IL MECCANISMO INCEPPATO TRA SERIE A E SERIE B - E' evidente anche che non funziona più il meccanismo di ricambio tra Serie A e Serie B, non tanto per il numero di promozioni e retrocessioni (3), quanto perché è evidente che la Serie B non sta producendo squadre in grado di stare in A. Lo scorso anno sono tornate subito in B Carpi e Frosinone, quest'anno si aspetta il verdetto per Crotone e Pescara. Non è un fatto questo che dà ragione alla teoria Lotito (il famoso "Mica mi vorrai mandare in serie A il Carpi e il Frosinone?"), quando un problema di qualità e robustezza delle neopromosse in serie A.
L'EFFETTO PARACADUTE: RETROCEDERE CONVIENE? - A invelenire ancor di più i problemi, il sospetto che ci si sia messo di mezzo anche il cosiddetto "paracadute". E cioè il fatto che le squadre che retrocedono in serie B prendono dei soldi per attutire i contraccolpi finanziari della retrocessione. 25 milioni per chi è stato 3 anni in serie A, 15 milioni per 2 anni, 10 milioni per un solo anno.

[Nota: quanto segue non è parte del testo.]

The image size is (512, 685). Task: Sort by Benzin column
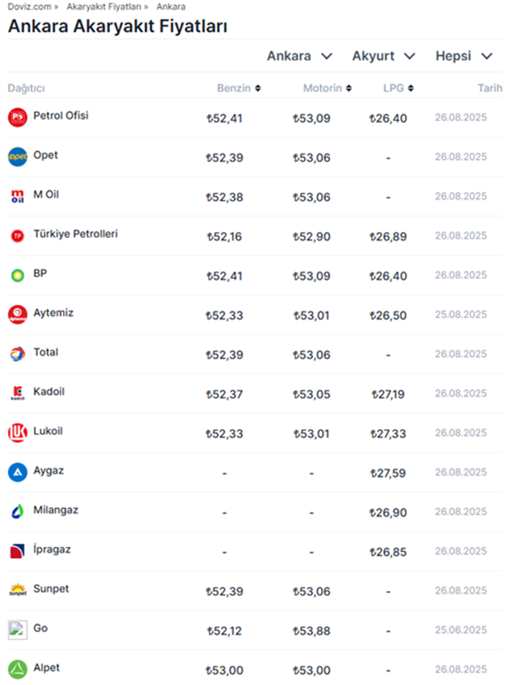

Fino a un massimo di 60 milioni in totale.
Insomma per i maligni retrocedere potrebbe addirittura essere un affare e fare l'elastico tra la serie A e la B addirittura un obbiettivo. Il Pescara attuale è già a due promozioni e una retrocessione e mezza... In realtà non è proprio così, visto che rimanere in serie A rende assai di più per via dei diritti TV che per un club come il Pescara vangono circa 23 milioni di euro. E poi il meccanismo del "paracadute" non è unico. Esiste anche in altri campionati europei: l'Aston Villa retrocesso in Championship prenderà addirittura 87 milioni di sterline in tre anni. Il "paracadute" comunque rischia di essere un ulteriore fattore di frattura e squilibrio nel già delicato e instabile meccanismo salvezza.

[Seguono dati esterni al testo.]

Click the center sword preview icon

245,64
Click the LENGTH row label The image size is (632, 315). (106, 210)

COSA DICE IL PRESIDENTE DELLA B ABODI - Di questo abbiamo chiesto spiegazione direttamente al presidente della Lega di B, Andrea Abodi da poco riconfermato alla guida della sua Lega. Abodi non nasconde e anzi ammette il problema. "Non si può non ammettere che ci sia un problema di qualità e di relazioni tra Serie A e Serie B. Siamo di fronte a un dialogo solo di cortesia tra gentiluomini, ma dal punto di vista operativo sostanzialmente inesistente. Non è solo un problema di differenza di fatturati, è la mancanza di una visione comune. Serve una mutualità che non sia semplicemente un fattore di costo, ma un elemento essenziale che tenga a contatto le due categorie. Il paracadute così com'è non produce nulla di virtuoso. E se due squadre su tre promosse dalla B alla A tornano indietro vuol dire che il problema esiste. C'è troppa distanza, non è solo un problema di format dei due campionati. Il calcio è una piramide e deve capire che la base deve essere robusta. Il paracadute così come è oggi non funziona. Servono infrastruttore e solidità finanziaria, serve che la Federcalcio e la Lega sentano il problema e che non si vada avanti a decisioni unilaterali. E' una questione di soldi, certo ma io credo che i soldi debbano essere corrisposti solo per obbiettivi precisi: un sostegno alla gestione ovvio, ma anche per infrastrutture come stadi e centri di allenamento e settori giovanili. Insomma dobbiamo ricostruire tutti insieme la piramide del calcio". Ecco, così stanno le cose: la piramide del calcio ha una base sempre più stretta, mentre il vertice si sta sempre più alzando.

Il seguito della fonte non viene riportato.